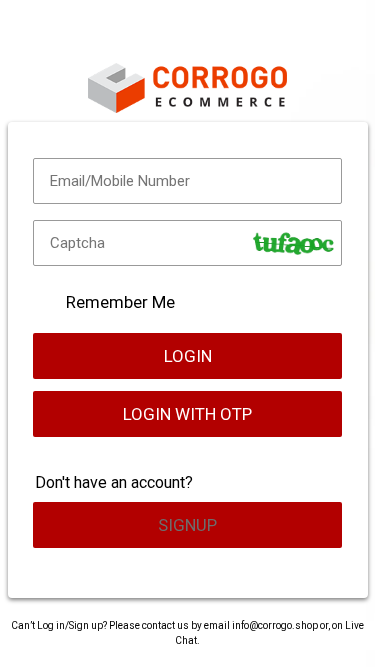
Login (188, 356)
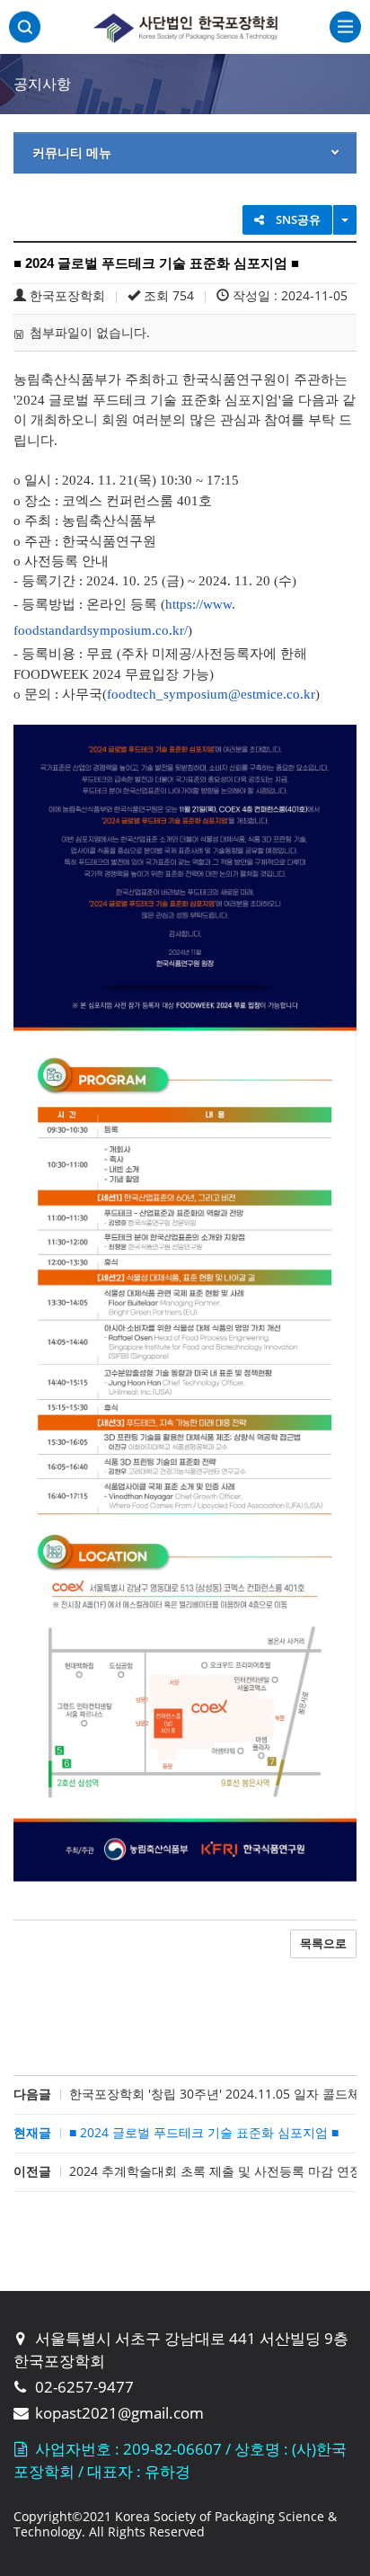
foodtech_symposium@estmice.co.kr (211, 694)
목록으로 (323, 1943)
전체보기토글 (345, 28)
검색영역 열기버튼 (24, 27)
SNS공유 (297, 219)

* * *

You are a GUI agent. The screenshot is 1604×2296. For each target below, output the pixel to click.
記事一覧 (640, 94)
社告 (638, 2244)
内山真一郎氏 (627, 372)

...

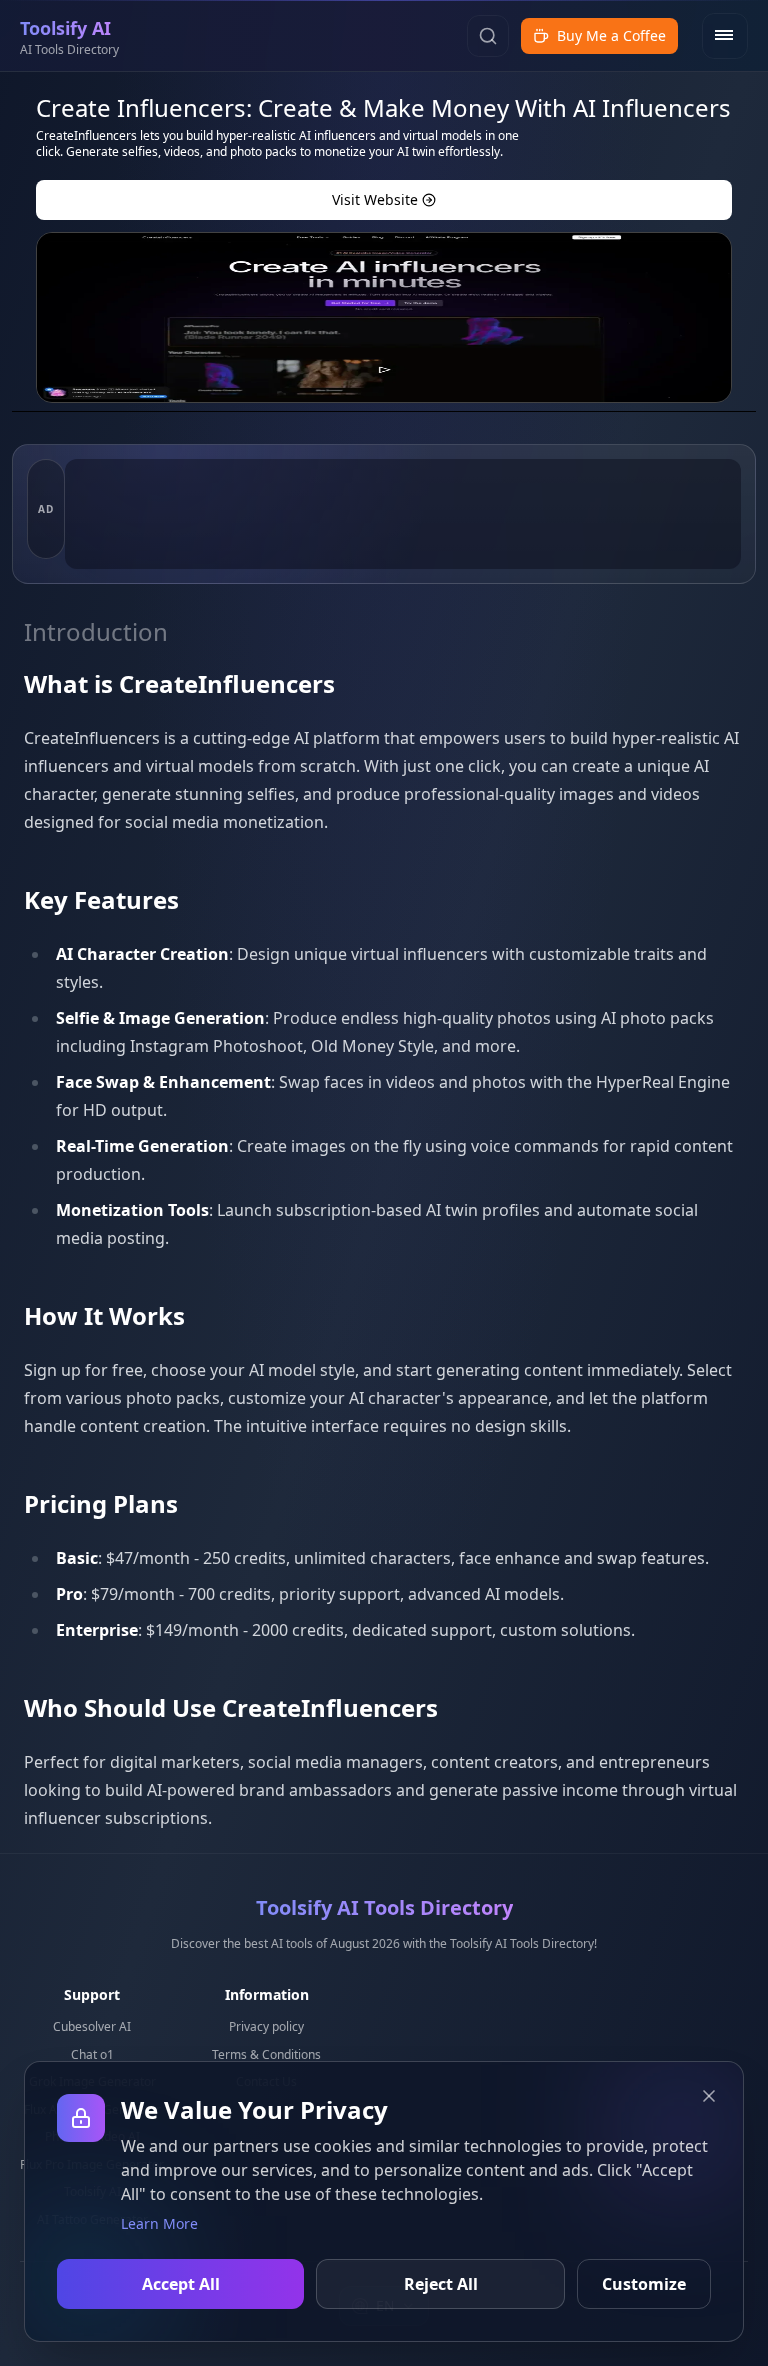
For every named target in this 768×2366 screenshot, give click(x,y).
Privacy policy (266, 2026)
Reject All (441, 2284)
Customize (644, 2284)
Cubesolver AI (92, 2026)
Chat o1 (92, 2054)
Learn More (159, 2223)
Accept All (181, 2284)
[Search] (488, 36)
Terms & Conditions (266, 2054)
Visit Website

▶ [Exercise directions]
All that is wanted is the lines above between the one containing "Login (188, 356)" and the one containing "SNS공유 (297, 219)", inclusive, restated word for word, with pictures omitted.

▶ [Result below]
Login (188, 356)
foodtech_symposium@estmice.co.kr (211, 694)
목록으로 (323, 1943)
전체보기토글 (345, 28)
검색영역 열기버튼 (24, 27)
SNS공유 (297, 219)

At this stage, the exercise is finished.